Apparently without a shred of irony, editorial-page editor Renee Loth has taken up her silvered quill and penned a rather quaint Victorian essay on the Virtues of Womankind. Specifically, the women of New Hampshire. It seems that in New Hampshire, serving on the state legislature has become one of those tainted women-jobs, like cleaning toilets and fixing hair. The result? Gas tax! Gay marriage! Liberals! Hooray!
Loth attributes a recent leftward shift in New Hampshire politics to the superior ethical powers of women, who are increasingly taking up the mantle of public service out of their vast selflessness, and deciding what's best for everybody else. I wish I were making this up.
This is the more interesting question about women in power. Sure, women should be heard more in government - and the law, and science, and journalism - as a matter of sheer equity. But it's not the quantity of women so much as the different quality that can bring real change.
That last sentence. It appears to mean something. But what? What?
Women see the world as a web of relationships. They are more communitarian and less individualistic. They are less ideological and more practical. It's hard to imagine a better set of qualities for solving the intricate problems that face our world.

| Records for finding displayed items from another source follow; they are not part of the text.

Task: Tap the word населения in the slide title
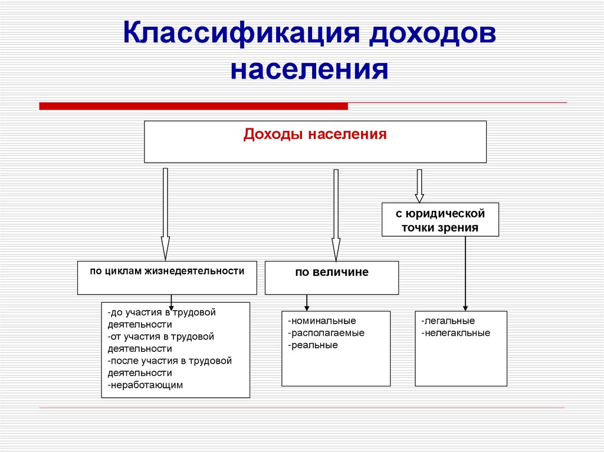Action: tap(309, 69)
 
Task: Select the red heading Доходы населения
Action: tap(315, 135)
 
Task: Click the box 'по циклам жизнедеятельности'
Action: tap(167, 277)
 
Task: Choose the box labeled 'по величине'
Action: tap(331, 278)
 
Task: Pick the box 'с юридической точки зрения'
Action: tap(440, 220)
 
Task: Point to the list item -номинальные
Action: tap(322, 321)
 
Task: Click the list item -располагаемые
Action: tap(326, 333)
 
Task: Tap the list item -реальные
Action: tap(313, 345)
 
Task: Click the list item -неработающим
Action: tap(146, 385)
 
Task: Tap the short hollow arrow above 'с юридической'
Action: tap(419, 186)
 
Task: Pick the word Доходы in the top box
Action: tap(266, 135)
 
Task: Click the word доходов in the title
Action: tap(433, 34)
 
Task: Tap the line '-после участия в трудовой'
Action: tap(170, 361)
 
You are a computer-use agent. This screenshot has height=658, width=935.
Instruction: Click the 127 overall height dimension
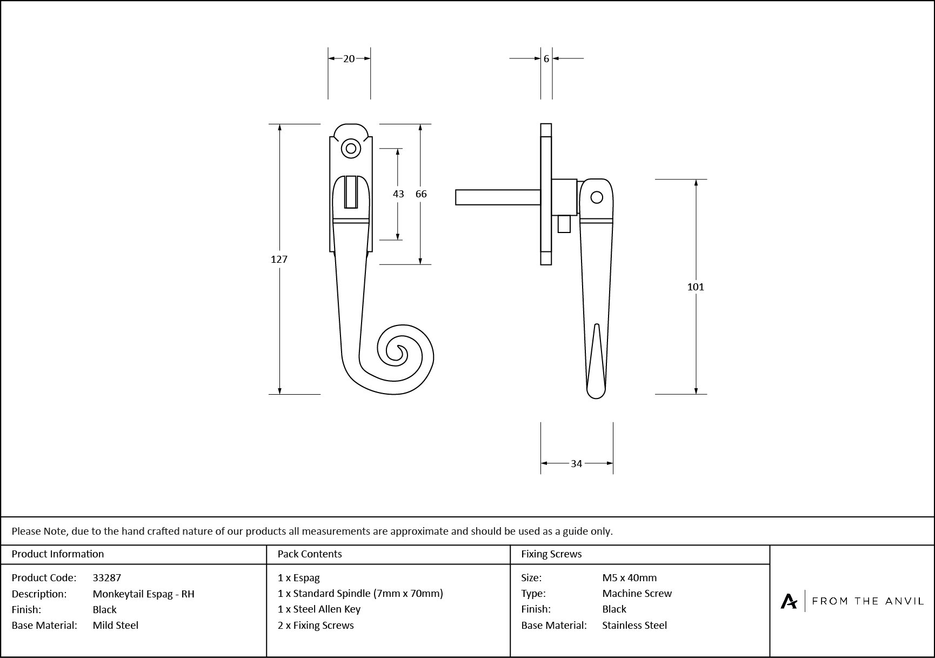pos(279,260)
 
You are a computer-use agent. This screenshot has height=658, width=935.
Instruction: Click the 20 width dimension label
pos(349,58)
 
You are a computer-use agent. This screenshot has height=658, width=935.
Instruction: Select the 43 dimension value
pos(398,194)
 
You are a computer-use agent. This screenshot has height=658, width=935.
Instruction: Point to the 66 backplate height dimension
pos(421,194)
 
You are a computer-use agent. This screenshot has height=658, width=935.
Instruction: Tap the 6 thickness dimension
pos(546,58)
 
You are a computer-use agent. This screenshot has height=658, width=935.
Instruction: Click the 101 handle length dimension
pos(696,287)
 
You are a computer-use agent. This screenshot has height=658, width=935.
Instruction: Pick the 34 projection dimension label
pos(576,463)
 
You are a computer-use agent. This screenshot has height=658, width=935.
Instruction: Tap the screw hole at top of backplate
pos(351,148)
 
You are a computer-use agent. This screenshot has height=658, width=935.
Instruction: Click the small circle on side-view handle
pos(597,197)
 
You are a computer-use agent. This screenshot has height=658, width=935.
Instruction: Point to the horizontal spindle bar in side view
pos(497,197)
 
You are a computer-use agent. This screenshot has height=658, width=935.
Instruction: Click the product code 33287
pos(107,577)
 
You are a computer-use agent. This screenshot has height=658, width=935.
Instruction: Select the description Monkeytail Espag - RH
pos(143,594)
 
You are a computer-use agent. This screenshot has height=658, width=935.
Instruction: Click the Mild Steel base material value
pos(115,625)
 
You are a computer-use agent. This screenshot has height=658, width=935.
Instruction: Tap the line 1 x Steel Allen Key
pos(319,609)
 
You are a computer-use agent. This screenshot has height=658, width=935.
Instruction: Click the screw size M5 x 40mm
pos(629,577)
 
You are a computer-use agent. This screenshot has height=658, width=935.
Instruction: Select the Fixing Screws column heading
pos(551,554)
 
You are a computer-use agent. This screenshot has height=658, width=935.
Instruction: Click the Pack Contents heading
pos(309,554)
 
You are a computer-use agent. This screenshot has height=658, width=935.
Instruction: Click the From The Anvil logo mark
pos(789,601)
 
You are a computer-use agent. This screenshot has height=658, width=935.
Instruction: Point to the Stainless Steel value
pos(635,625)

Naturally, all this female-superiority talk is playing straight into the grubby hands of the live-free-or-die-ers. The commenters on the Globe board, most of whom appear to be a bunch of third-generation Xerox copies of Howie Carr's mugshot come magically to life, are loving the hell out of it. A sample:
Let me summarize the article: Men are stupid, Women are reshaping NH (and the world) for the better.
Reverse all of the subtle and no so subtle points in the article and you have outrage from the liberal media and feminazis. Bashing men is so 21st century!
Well, Renee Loth, if you set out to prove nutjob libertarian gazillionaire Peter Thiel right, you're doing a hell of a job. Clearly letting those women-people vote is the first step down a nasty slippery slope of some sort.
But don't worry. Mommy is waiting at the bottom to catch all her wayward children, and gather them up into a bright and glorious future.